I haven’t been dishing on each of the Chicago Cubs’ lineups this Spring Training because, for the most part, there really isn’t much useful you can take away from them. They are rarely indicative of the guys the manager actually wants to see in certain match-ups, much less indicative of the particular order – guys are put in various places to get at bats and get pulled, guys play out of position for practice purposes, etc.
But I did want to comment a little on today’s lineup, because it marks the return of Frank Schwindel (back tightness), and start number two for Seiya Suzuki. Also, because it is starting to look a little more real-potential-lineup-y:
Frank Schwindel returns to Cubs lineup today, hitting 3rd and playing 1B.
Suzuki hitting 2nd. Full lineup:
Ortega – DH
Suzuki – RF
Schwindel – 1B
Contreras – C
Happ – LF
Heyward – CF
Villar – SS
Wisdom – 3B
Madrigal – 2B
Hendricks on the bump.
— Tony Andracki (@TonyAndracki23) March 27, 2022
The number two spot is where your best overall hitter should be, and given Suzuki’s contact-and-power-and-discipline profile, that seems like a great spot for him. Ahead of him you would have a variety of guys, depending on the day’s match-up (any of Rafael Ortega, Clint Frazier, Nick Madrigal, Jonathan Villar, or Nico Hoerner could make SOME sense, and maybe even Ian Happ sometimes). But following Suzuki with Schwindel, Contreras, and Happ? That sounds about right.
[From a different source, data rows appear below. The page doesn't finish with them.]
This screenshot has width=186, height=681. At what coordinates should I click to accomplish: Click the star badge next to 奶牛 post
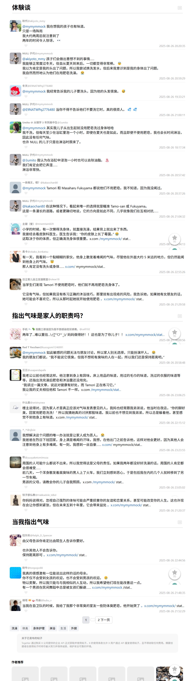tap(175, 573)
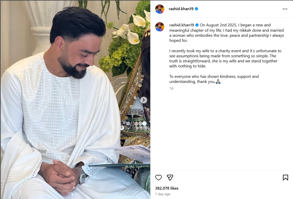Open the profile picture in post header
Viewport: 293px width, 199px height.
click(160, 9)
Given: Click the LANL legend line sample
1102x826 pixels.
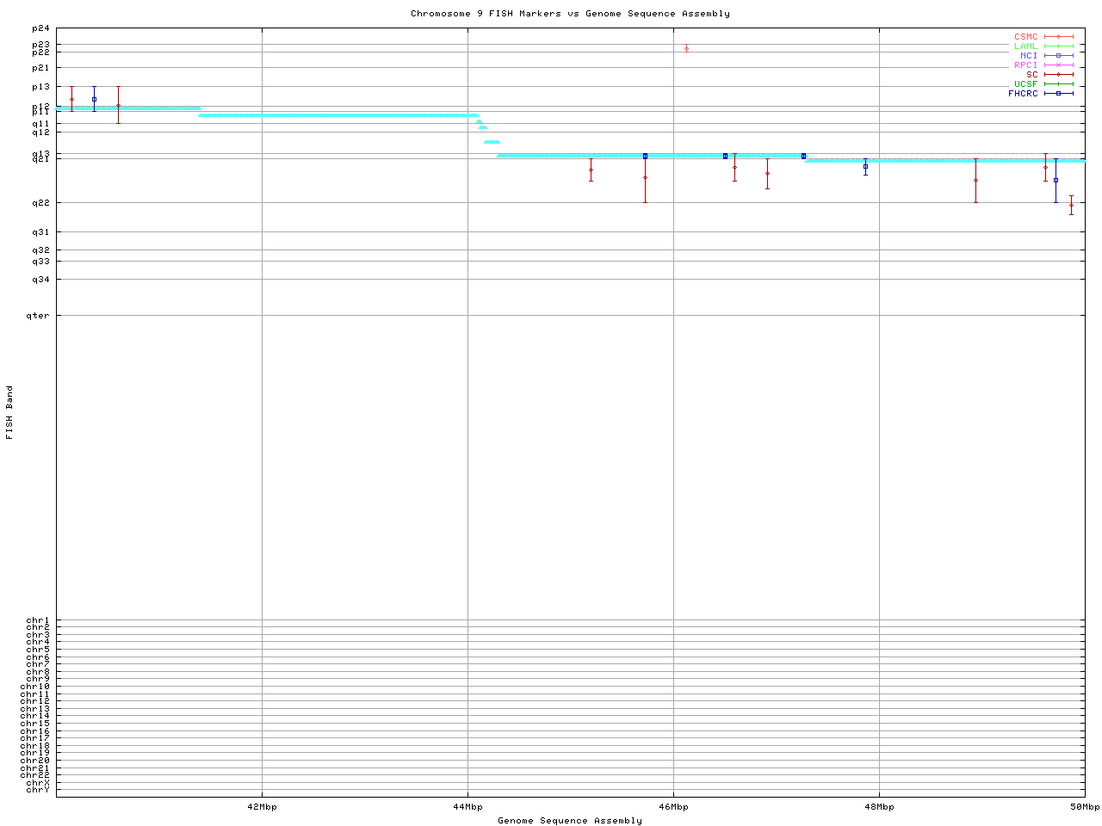Looking at the screenshot, I should [1058, 46].
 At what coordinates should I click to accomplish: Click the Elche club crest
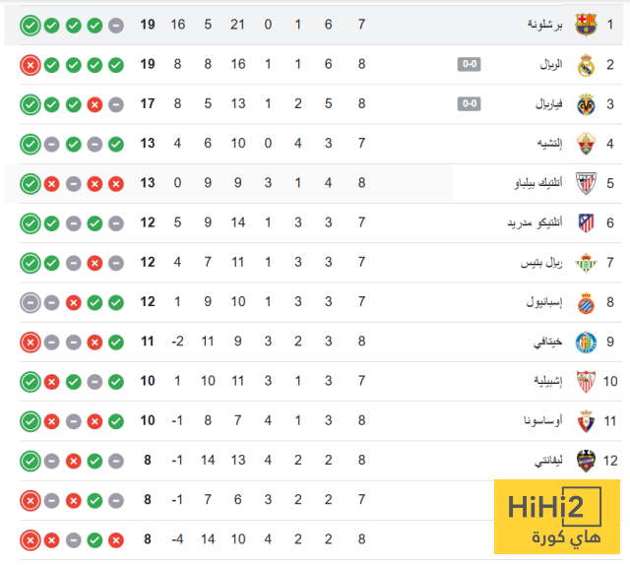tap(586, 144)
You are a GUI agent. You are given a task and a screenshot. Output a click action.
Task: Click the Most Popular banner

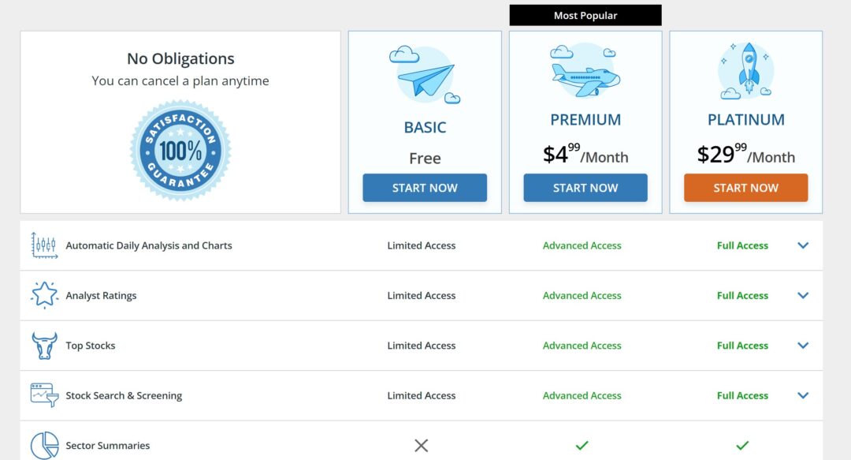585,14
Meanwhile, you have Nick Madrigal in the secondary leadoff spot, playing second base when Hoerner is down. Ortega getting the DH start, I suspect, is once again about getting him ABs against lefties (the Royals are starting a lefty today). Basically, every time the Cubs have faced a lefty starter this spring, Rafael Ortega has led off. That’s not because he is great against lefties – quite the contrary – I think it’s because the Cubs want that information before having to make a trade or waiver decision.
Speaking of which, in Suzuki’s second outing in right field, Jason Heyward once again starts in center field. Given that you’ll want Suzuki and his center fielder to be working well together defensively as soon as the regular season starts, you can safely assume the Cubs are signaling as strongly as possible that Heyward will open the season as the starting center fielder, at least against righties. I am not quite gonna blow my lid about the Cubs wanting to give Heyward two more months to see if he can bounce back against righties, but if it means the Cubs lose Ortega or Michael Hermosillo for nothing, I will be steamed.
To be sure, you can already see where there will be rotations at play because of injuries and match-ups (I don’t think Jonathan Villar will start many games at shortstop, I don’t think Clint Frazier will sit very often if he’s up, etc.). But I think this is a lineup that is giving us some regular season hints.